▸ Exercise prompt
Repeat exactly, and only, the lines below starting at the line that contains "Reclamações e feedback (262, 2524)" and ending at the line that contains "Contáctenos (111, 2463)", inclusive of both.

Pixel coordinate grounding data:
● ● ● ●

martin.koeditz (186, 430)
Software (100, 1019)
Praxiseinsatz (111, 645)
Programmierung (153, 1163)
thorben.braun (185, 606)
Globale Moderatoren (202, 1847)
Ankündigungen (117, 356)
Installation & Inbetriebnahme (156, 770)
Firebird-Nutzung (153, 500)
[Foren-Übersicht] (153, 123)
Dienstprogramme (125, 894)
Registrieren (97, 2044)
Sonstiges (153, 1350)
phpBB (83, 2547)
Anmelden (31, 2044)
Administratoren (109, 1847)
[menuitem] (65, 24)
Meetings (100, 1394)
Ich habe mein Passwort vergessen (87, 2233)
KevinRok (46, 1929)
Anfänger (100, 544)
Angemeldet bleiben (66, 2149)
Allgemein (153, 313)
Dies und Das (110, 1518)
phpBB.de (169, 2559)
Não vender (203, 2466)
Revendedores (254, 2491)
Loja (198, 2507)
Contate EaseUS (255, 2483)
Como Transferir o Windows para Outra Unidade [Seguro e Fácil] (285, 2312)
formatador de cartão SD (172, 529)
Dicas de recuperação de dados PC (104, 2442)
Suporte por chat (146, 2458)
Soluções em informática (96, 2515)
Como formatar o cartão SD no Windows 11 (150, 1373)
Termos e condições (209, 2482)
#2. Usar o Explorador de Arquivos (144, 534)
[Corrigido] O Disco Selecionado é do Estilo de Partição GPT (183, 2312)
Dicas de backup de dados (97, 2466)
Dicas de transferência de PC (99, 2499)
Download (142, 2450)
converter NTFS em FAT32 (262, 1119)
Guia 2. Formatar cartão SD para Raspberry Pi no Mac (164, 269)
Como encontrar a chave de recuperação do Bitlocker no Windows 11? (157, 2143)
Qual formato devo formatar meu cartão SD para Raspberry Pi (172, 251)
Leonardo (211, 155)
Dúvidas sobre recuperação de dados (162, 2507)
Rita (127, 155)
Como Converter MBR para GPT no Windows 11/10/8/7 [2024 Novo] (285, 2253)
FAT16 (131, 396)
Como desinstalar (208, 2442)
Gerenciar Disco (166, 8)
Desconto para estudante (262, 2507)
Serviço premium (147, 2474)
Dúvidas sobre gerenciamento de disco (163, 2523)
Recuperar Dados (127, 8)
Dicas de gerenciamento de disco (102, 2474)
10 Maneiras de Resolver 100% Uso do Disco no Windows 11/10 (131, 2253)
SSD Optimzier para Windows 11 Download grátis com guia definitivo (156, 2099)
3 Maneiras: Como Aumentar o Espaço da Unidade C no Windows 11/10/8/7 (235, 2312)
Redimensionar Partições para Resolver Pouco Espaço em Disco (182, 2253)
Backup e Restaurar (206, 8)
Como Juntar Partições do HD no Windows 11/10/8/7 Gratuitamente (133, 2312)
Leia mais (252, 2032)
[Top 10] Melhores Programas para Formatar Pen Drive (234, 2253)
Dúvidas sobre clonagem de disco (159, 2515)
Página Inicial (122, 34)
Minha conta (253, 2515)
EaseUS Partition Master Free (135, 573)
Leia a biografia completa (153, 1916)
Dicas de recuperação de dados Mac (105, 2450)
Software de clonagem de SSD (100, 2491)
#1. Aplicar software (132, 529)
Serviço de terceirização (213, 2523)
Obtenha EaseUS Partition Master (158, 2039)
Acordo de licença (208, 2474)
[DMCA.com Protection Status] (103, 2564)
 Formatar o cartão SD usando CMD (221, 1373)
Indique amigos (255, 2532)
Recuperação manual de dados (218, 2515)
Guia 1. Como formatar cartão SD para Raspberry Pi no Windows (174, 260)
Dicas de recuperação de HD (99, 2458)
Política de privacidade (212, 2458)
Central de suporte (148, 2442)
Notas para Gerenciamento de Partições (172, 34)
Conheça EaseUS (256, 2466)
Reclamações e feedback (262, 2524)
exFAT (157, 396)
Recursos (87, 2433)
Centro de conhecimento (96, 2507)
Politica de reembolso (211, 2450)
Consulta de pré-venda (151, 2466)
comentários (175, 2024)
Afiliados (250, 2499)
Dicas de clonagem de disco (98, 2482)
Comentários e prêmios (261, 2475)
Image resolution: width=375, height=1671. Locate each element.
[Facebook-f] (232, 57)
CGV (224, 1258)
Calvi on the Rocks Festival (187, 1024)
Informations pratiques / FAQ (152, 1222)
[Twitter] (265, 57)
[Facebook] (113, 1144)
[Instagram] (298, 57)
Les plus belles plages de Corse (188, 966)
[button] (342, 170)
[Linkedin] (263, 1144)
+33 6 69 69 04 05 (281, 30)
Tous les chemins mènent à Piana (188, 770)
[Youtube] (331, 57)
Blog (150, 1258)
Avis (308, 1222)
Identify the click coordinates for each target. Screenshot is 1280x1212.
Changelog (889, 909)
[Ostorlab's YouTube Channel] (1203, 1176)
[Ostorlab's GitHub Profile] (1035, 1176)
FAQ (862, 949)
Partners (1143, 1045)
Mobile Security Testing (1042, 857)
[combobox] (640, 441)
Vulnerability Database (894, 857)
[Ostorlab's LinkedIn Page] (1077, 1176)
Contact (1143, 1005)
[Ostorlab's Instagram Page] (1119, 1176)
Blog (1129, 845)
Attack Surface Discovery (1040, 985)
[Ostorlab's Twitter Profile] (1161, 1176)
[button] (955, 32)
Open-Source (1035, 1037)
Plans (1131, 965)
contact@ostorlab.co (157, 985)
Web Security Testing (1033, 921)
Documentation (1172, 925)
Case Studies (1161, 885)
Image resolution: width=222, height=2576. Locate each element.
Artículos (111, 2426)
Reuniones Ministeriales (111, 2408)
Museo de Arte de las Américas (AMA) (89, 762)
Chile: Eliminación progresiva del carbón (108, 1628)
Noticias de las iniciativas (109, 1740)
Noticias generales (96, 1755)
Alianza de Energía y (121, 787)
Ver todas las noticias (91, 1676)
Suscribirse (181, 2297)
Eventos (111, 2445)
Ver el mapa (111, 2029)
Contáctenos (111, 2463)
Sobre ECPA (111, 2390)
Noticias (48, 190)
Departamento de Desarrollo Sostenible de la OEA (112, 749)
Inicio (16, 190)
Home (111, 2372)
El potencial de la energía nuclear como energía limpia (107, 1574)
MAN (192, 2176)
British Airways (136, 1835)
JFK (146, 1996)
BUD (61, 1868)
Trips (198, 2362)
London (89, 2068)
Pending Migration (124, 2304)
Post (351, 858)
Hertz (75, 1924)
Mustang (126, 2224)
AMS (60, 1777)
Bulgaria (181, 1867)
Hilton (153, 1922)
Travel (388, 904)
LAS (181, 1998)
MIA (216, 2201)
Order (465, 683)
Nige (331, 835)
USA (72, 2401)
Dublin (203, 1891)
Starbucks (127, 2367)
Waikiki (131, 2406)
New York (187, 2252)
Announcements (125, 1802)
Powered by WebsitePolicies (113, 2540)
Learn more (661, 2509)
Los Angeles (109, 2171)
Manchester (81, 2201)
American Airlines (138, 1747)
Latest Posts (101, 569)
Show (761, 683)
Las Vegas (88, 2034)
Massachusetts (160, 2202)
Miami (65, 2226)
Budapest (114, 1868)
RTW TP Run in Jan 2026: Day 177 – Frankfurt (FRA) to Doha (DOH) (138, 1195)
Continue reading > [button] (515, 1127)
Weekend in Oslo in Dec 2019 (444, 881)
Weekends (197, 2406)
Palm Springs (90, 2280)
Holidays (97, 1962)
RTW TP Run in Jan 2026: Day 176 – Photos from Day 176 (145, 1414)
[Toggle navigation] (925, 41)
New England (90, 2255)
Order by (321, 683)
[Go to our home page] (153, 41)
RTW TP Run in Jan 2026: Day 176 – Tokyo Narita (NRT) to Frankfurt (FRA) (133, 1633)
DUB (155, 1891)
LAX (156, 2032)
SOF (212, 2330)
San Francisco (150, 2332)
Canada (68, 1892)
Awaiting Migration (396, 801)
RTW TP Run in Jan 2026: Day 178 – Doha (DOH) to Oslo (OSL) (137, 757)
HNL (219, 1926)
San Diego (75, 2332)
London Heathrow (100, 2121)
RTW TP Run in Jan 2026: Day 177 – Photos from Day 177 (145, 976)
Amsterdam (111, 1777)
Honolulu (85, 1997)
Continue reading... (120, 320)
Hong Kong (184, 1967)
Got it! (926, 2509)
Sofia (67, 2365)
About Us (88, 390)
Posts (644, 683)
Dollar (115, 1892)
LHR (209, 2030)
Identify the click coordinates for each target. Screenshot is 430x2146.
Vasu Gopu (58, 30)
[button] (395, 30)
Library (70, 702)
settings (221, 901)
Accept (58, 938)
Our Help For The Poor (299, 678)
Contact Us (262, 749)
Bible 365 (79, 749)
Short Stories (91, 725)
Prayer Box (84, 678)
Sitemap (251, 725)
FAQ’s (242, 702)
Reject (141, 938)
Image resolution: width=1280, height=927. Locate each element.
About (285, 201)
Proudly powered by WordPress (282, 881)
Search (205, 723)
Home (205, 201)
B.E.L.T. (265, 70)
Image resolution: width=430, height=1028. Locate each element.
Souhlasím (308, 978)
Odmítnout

● ● ● ●

▸ Expected output
Reclamações e feedback (262, 2524)
exFAT (157, 396)
Recursos (87, 2433)
Centro de conhecimento (96, 2507)
Politica de reembolso (211, 2450)
Consulta de pré-venda (151, 2466)
comentários (175, 2024)
Afiliados (250, 2499)
Dicas de clonagem de disco (98, 2482)
Comentários e prêmios (261, 2475)
Image resolution: width=375, height=1671. Locate each element.
[Facebook-f] (232, 57)
CGV (224, 1258)
Calvi on the Rocks Festival (187, 1024)
Informations pratiques / FAQ (152, 1222)
[Twitter] (265, 57)
[Facebook] (113, 1144)
[Instagram] (298, 57)
Les plus belles plages de Corse (188, 966)
[button] (342, 170)
[Linkedin] (263, 1144)
+33 6 69 69 04 05 (281, 30)
Tous les chemins mènent à Piana (188, 770)
[Youtube] (331, 57)
Blog (150, 1258)
Avis (308, 1222)
Identify the click coordinates for each target. Screenshot is 1280x1212.
Changelog (889, 909)
[Ostorlab's YouTube Channel] (1203, 1176)
[Ostorlab's GitHub Profile] (1035, 1176)
FAQ (862, 949)
Partners (1143, 1045)
Mobile Security Testing (1042, 857)
[combobox] (640, 441)
Vulnerability Database (894, 857)
[Ostorlab's LinkedIn Page] (1077, 1176)
Contact (1143, 1005)
[Ostorlab's Instagram Page] (1119, 1176)
Blog (1129, 845)
Attack Surface Discovery (1040, 985)
[Ostorlab's Twitter Profile] (1161, 1176)
[button] (955, 32)
Open-Source (1035, 1037)
Plans (1131, 965)
contact@ostorlab.co (157, 985)
Web Security Testing (1033, 921)
Documentation (1172, 925)
Case Studies (1161, 885)
Image resolution: width=222, height=2576. Locate each element.
Artículos (111, 2426)
Reuniones Ministeriales (111, 2408)
Museo de Arte de las Américas (AMA) (89, 762)
Chile: Eliminación progresiva del carbón (108, 1628)
Noticias de las iniciativas (109, 1740)
Noticias generales (96, 1755)
Alianza de Energía y (121, 787)
Ver todas las noticias (91, 1676)
Suscribirse (181, 2297)
Eventos (111, 2445)
Ver el mapa (111, 2029)
Contáctenos (111, 2463)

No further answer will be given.